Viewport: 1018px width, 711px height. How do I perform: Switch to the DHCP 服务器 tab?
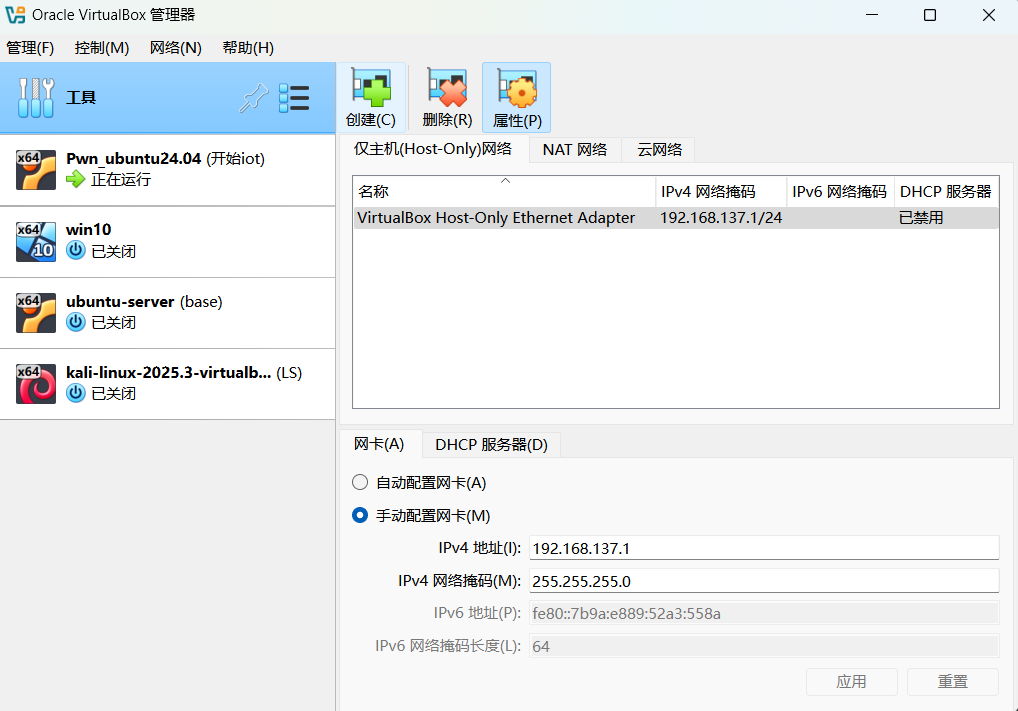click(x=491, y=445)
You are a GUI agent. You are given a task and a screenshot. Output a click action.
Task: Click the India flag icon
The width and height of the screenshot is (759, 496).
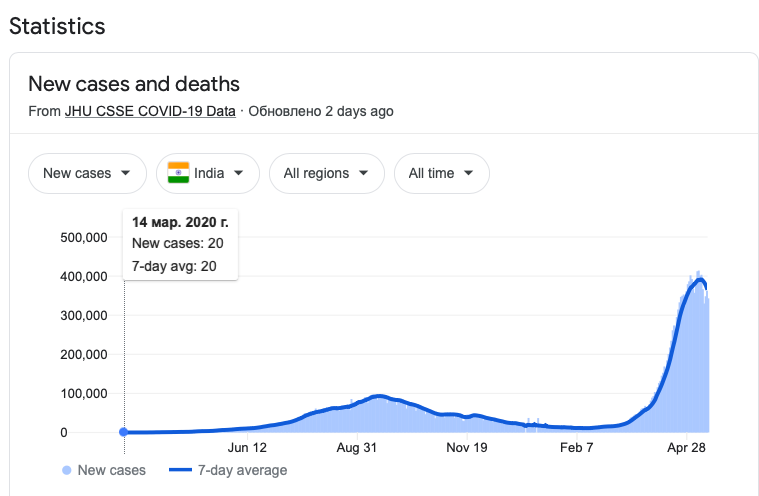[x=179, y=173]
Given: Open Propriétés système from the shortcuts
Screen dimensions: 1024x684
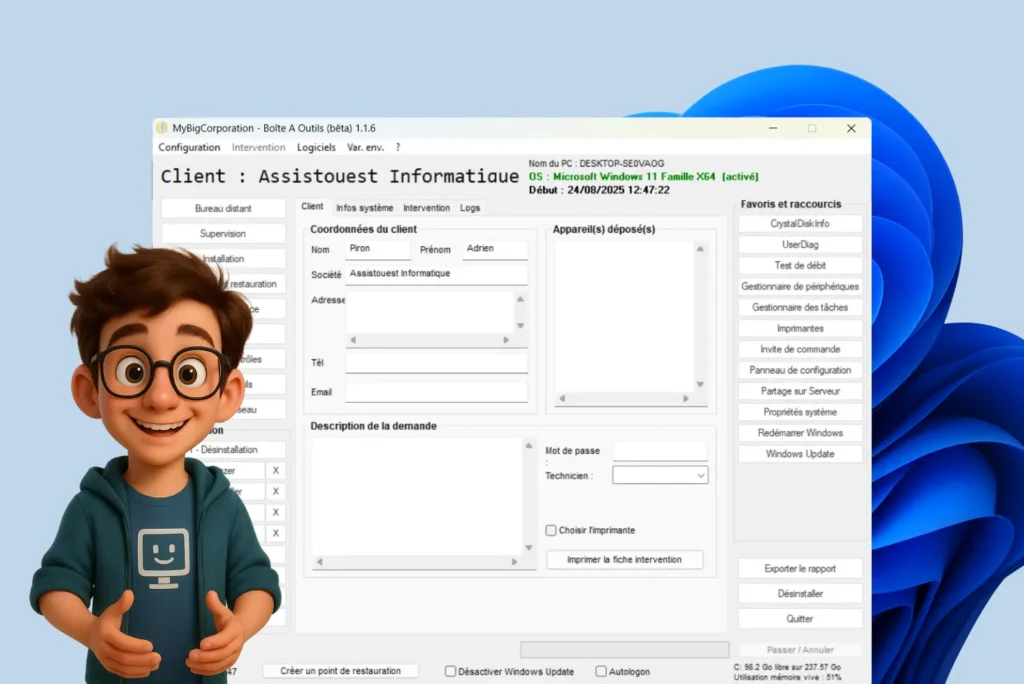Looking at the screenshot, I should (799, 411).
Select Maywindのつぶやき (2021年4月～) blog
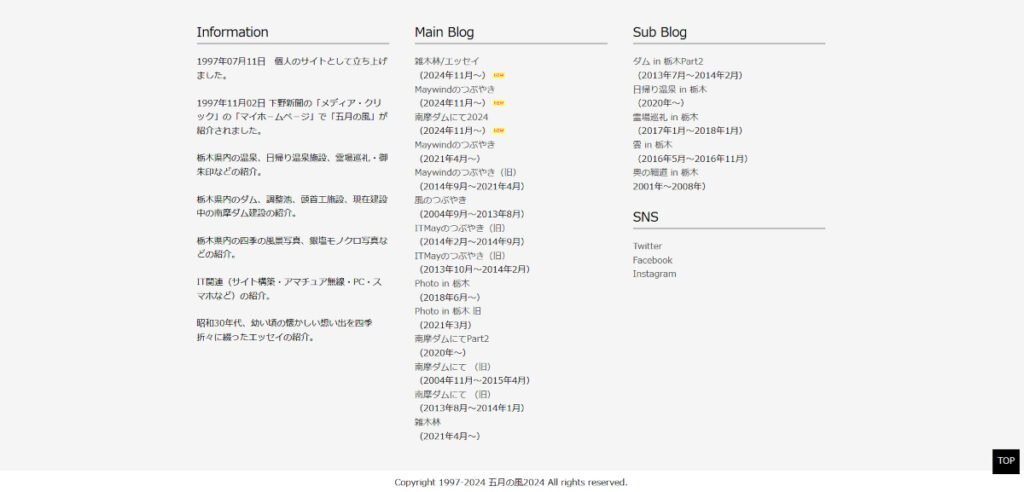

*****

What is required »
Retype all of the material above word for word, without the pictures.

Result »
Viewport: 1018px width, 711px height. How do I perform: Switch to the DHCP 服务器 tab?
click(x=491, y=445)
You are a GUI agent. You are given a task and a screenshot. Output a click action.
Task: Click the India flag icon
The width and height of the screenshot is (759, 496).
[x=179, y=173]
Given: Open Propriétés système from the shortcuts
Screen dimensions: 1024x684
Looking at the screenshot, I should (799, 411).
Select Maywindのつぶやき (2021年4月～) blog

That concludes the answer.